[Items from a dataset]
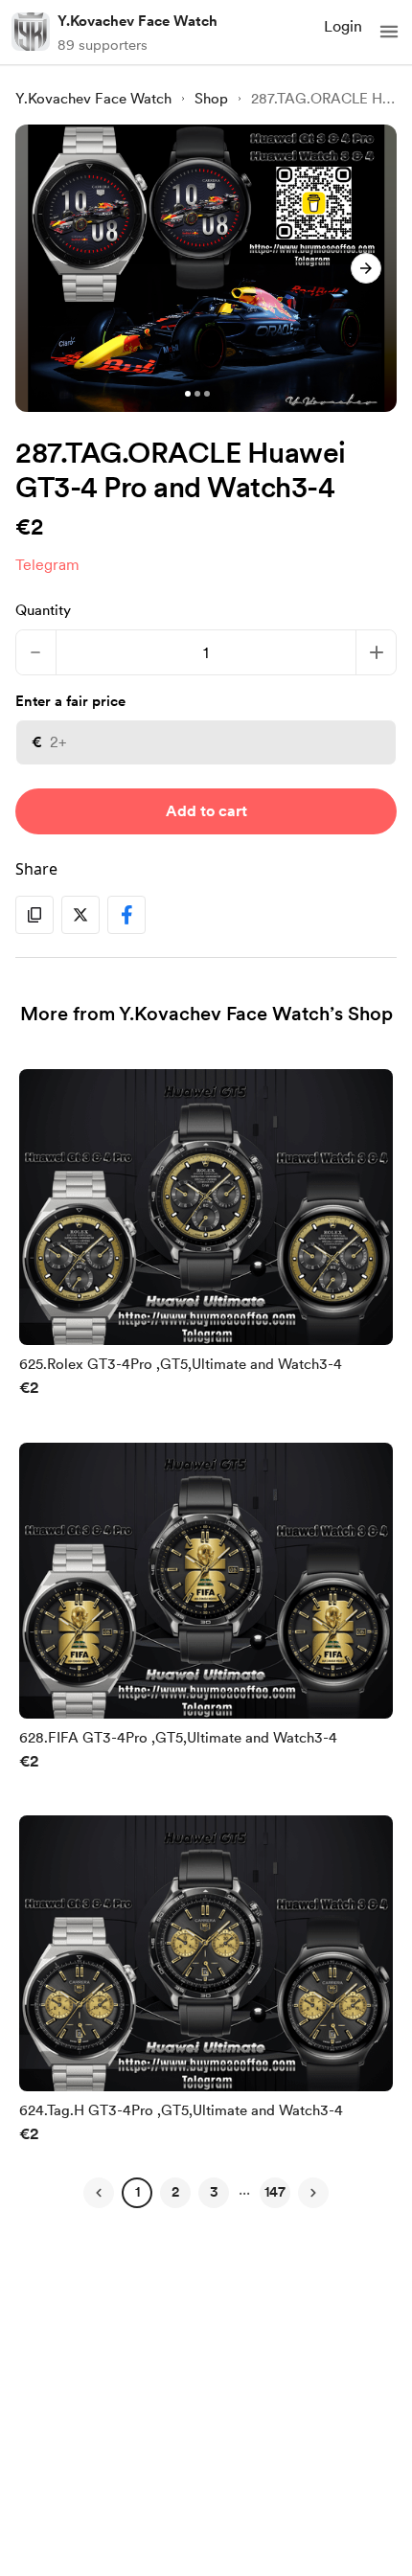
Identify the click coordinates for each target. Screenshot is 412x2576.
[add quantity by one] (376, 652)
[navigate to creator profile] (30, 31)
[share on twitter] (80, 915)
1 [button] (137, 2191)
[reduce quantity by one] (36, 652)
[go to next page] (313, 2192)
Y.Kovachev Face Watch (137, 21)
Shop (211, 98)
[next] (366, 268)
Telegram (47, 565)
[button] (389, 31)
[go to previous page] (98, 2192)
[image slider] (206, 268)
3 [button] (214, 2191)
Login (343, 26)
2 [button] (175, 2191)
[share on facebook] (126, 915)
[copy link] (34, 915)
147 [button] (275, 2191)
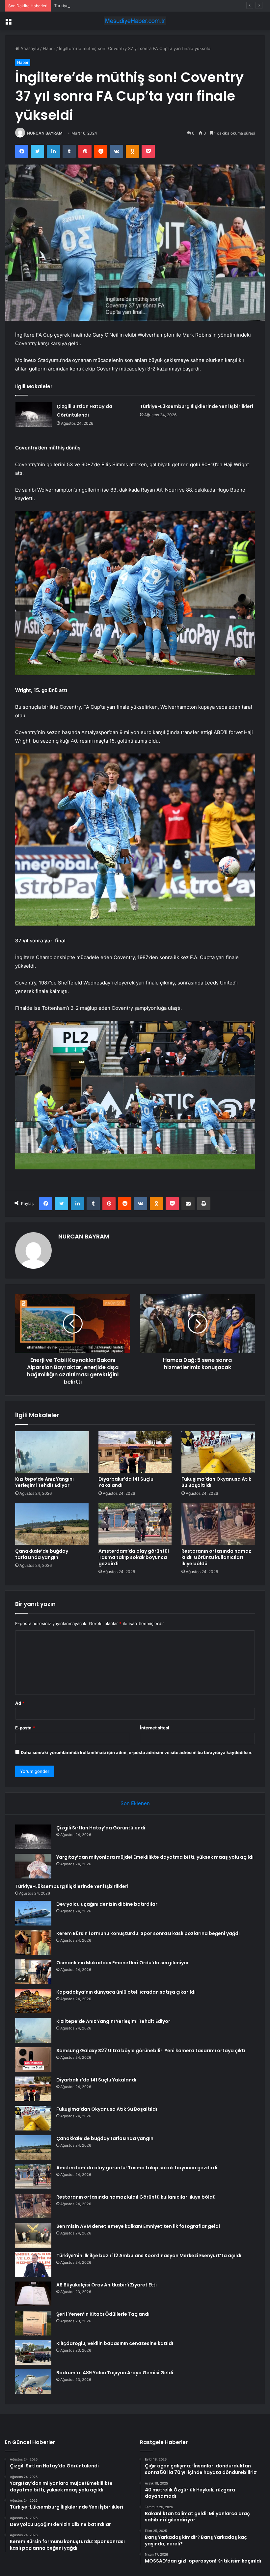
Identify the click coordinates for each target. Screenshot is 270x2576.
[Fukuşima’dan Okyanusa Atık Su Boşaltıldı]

**TASK GOAL**
Whatever pictures the records hold, omit them; give again exactly the lines from the one containing "[button] (389, 31)" through the one containing "Screenshot is 270x2576.".

**ANSWER TO THE PROBLEM**
[button] (389, 31)
[go to previous page] (98, 2192)
[image slider] (206, 268)
3 [button] (214, 2191)
Login (343, 26)
2 [button] (175, 2191)
[share on facebook] (126, 915)
[copy link] (34, 915)
147 [button] (275, 2191)
Identify the click coordinates for each target. Screenshot is 270x2576.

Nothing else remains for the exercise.